Welcome to my online journal. This journal is a venue for my views and mine alone and are in no way meant to reflect on the the Peace Corps or its philosophy. I only hope to bear witness to the pandemic in Africa that is killing millions of men, women, and children who, after however many years rife with their own personal struggle to survive, are dying senseless and horrible deaths at the hands of HIV/AIDS. For more current postings, go to www.alysonpeel.blogspot.com
I went out for a run tonight. Two of the younger girls from the orphanage went with me, Fikile and Kayelihle,as did Dumsile, a tall, thin, athletic, and studious high schooler. It has been a while since I ran with the girls. I have been gone more than here in recent months and, when I do run, it is usually very early. All my life I have wanted to be a morning runner. I admired, tremendously, those who could jump out of bed, irrespective of weather, and take to the road or the gym. I would drive by them on my way to the lab in
Today, however, I am with the girls, the two small ones barely 10 years each. They are running barefoot and in tattered skirts, skipping over sharp stones and gravel that would stop me flat. Fikile flaps her arms like a bird as we fly down the dirt path toward the main road. She is a stocky little thing, all muscle and grit. Her freeness fills me. There are problems at the orphanage where I have been places, problems for sure. The place is poorly managed and the facility is horribly run down. But the housemother here, who takes care of these 27 children, is a good woman. The girls are so much better off than other children on homesteads in the community. Here, the girls are not beaten, abused, or molested like so many young girls on homesteads. They are outspoken and have a strong sense of self and of their immediate community. They do everything for themselves, collecting and cutting firewood, growing vegetables, grinding corn all day long, cooking, etc. And, because there are so many and the work is divided, there is much time for playing and singing, both of which happen spontaneously and randomly. They are noisy. God they are noisy. I used to think I would never get used to the noise. Now I notice it more by its absence- when they are at church or at bed time. For an hour or two, the peace is sublime and I just sit, immersed in stillness. After too long, I become edgy, I miss the way they fill the air with song and laughter. And noise.

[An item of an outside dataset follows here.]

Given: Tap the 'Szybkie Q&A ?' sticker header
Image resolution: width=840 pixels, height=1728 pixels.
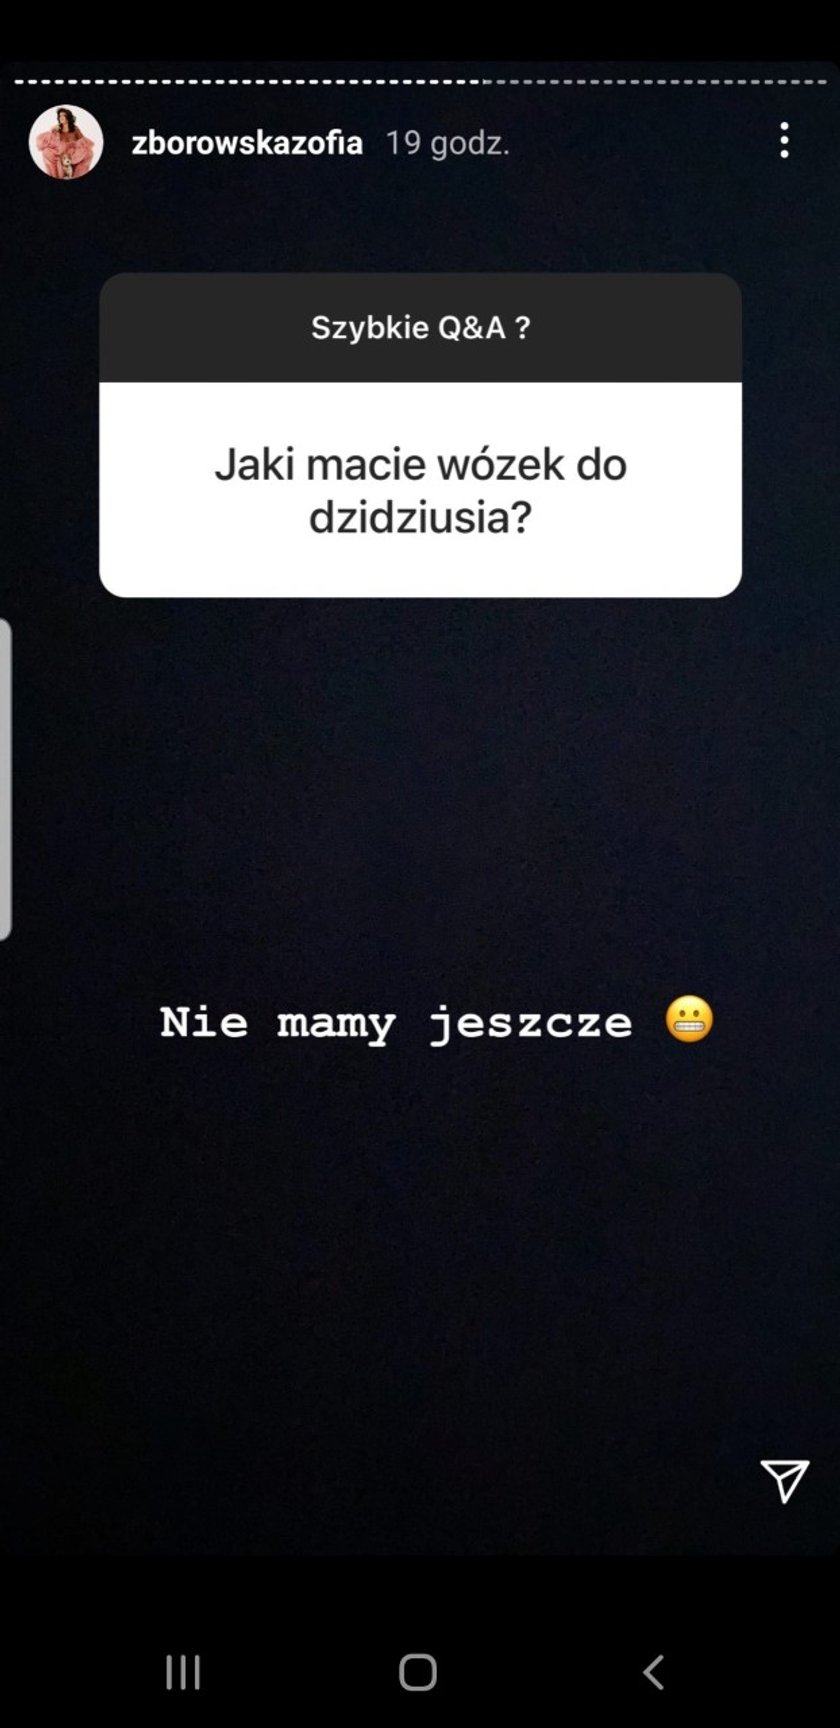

I have meant to write about the girls and I cannot bring myself to do so. It is too close, too personal. Each of them is unique and each deserves a book, not a line or two on a web journal. Every time I think of leaving them, which is imminent, a tremendous sadness falls over me. When I moved here, it was made clear that the orphanage was not my job. My job was to do HIV outreach and education in the community. The orphanage was my homestead, where I lived and, hopefully, became a role model or mentor for the girls. So, I made sure it was not my job. Consequently, it has become my family.